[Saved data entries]
========================================================================

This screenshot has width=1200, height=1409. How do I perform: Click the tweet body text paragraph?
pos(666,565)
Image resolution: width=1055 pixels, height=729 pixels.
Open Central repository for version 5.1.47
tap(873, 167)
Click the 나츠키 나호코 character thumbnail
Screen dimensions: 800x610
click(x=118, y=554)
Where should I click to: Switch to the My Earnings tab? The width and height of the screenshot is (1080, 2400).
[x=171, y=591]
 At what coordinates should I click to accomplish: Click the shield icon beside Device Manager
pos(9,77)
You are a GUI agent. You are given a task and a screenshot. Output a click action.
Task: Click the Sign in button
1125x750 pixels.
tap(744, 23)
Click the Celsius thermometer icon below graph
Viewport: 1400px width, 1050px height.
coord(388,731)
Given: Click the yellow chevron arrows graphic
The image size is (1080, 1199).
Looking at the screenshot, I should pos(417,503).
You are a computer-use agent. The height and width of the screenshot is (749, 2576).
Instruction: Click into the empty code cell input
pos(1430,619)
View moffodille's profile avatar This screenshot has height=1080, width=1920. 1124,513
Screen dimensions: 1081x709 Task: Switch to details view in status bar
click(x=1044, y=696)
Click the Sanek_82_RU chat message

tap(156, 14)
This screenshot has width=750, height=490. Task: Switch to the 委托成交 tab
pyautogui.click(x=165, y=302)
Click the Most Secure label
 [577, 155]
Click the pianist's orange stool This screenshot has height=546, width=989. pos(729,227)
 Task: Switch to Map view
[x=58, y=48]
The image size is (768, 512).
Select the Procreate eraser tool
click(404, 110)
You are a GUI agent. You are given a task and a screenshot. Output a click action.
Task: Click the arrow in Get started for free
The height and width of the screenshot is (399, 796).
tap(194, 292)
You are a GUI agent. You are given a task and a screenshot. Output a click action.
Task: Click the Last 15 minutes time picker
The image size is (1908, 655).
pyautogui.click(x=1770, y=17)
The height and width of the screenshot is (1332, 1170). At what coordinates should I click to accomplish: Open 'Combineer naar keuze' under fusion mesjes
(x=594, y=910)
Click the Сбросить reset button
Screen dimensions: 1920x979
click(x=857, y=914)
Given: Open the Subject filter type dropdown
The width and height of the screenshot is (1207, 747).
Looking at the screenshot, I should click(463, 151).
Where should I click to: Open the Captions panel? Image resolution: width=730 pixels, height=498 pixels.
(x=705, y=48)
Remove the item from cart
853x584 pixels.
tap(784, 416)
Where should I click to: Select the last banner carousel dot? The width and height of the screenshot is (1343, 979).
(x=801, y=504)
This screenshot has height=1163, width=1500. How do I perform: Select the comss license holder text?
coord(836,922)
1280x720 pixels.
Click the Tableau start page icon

========================================================================

With nothing left out, copy the data above exactly.

This screenshot has width=1200, height=1409. How do I perform: Click the tweet body text paragraph?
pos(666,565)
Image resolution: width=1055 pixels, height=729 pixels.
Open Central repository for version 5.1.47
tap(873, 167)
Click the 나츠키 나호코 character thumbnail
Screen dimensions: 800x610
click(x=118, y=554)
Where should I click to: Switch to the My Earnings tab? The width and height of the screenshot is (1080, 2400).
[x=171, y=591]
 At what coordinates should I click to accomplish: Click the shield icon beside Device Manager
pos(9,77)
You are a GUI agent. You are given a task and a screenshot. Output a click action.
Task: Click the Sign in button
1125x750 pixels.
tap(744, 23)
Click the Celsius thermometer icon below graph
Viewport: 1400px width, 1050px height.
coord(388,731)
Given: Click the yellow chevron arrows graphic
The image size is (1080, 1199).
Looking at the screenshot, I should pos(417,503).
You are a computer-use agent. The height and width of the screenshot is (749, 2576).
Instruction: Click into the empty code cell input
pos(1430,619)
View moffodille's profile avatar This screenshot has height=1080, width=1920. 1124,513
Screen dimensions: 1081x709 Task: Switch to details view in status bar
click(x=1044, y=696)
Click the Sanek_82_RU chat message

tap(156, 14)
This screenshot has width=750, height=490. Task: Switch to the 委托成交 tab
pyautogui.click(x=165, y=302)
Click the Most Secure label
 [577, 155]
Click the pianist's orange stool This screenshot has height=546, width=989. pos(729,227)
 Task: Switch to Map view
[x=58, y=48]
The image size is (768, 512).
Select the Procreate eraser tool
click(404, 110)
You are a GUI agent. You are given a task and a screenshot. Output a click action.
Task: Click the arrow in Get started for free
The height and width of the screenshot is (399, 796).
tap(194, 292)
You are a GUI agent. You are given a task and a screenshot. Output a click action.
Task: Click the Last 15 minutes time picker
The image size is (1908, 655).
pyautogui.click(x=1770, y=17)
The height and width of the screenshot is (1332, 1170). At what coordinates should I click to accomplish: Open 'Combineer naar keuze' under fusion mesjes
(x=594, y=910)
Click the Сбросить reset button
Screen dimensions: 1920x979
click(x=857, y=914)
Given: Open the Subject filter type dropdown
The width and height of the screenshot is (1207, 747).
Looking at the screenshot, I should click(463, 151).
Where should I click to: Open the Captions panel? Image resolution: width=730 pixels, height=498 pixels.
(x=705, y=48)
Remove the item from cart
853x584 pixels.
tap(784, 416)
Where should I click to: Select the last banner carousel dot? The width and height of the screenshot is (1343, 979).
(x=801, y=504)
This screenshot has height=1163, width=1500. How do I perform: Select the comss license holder text?
coord(836,922)
1280x720 pixels.
Click the Tableau start page icon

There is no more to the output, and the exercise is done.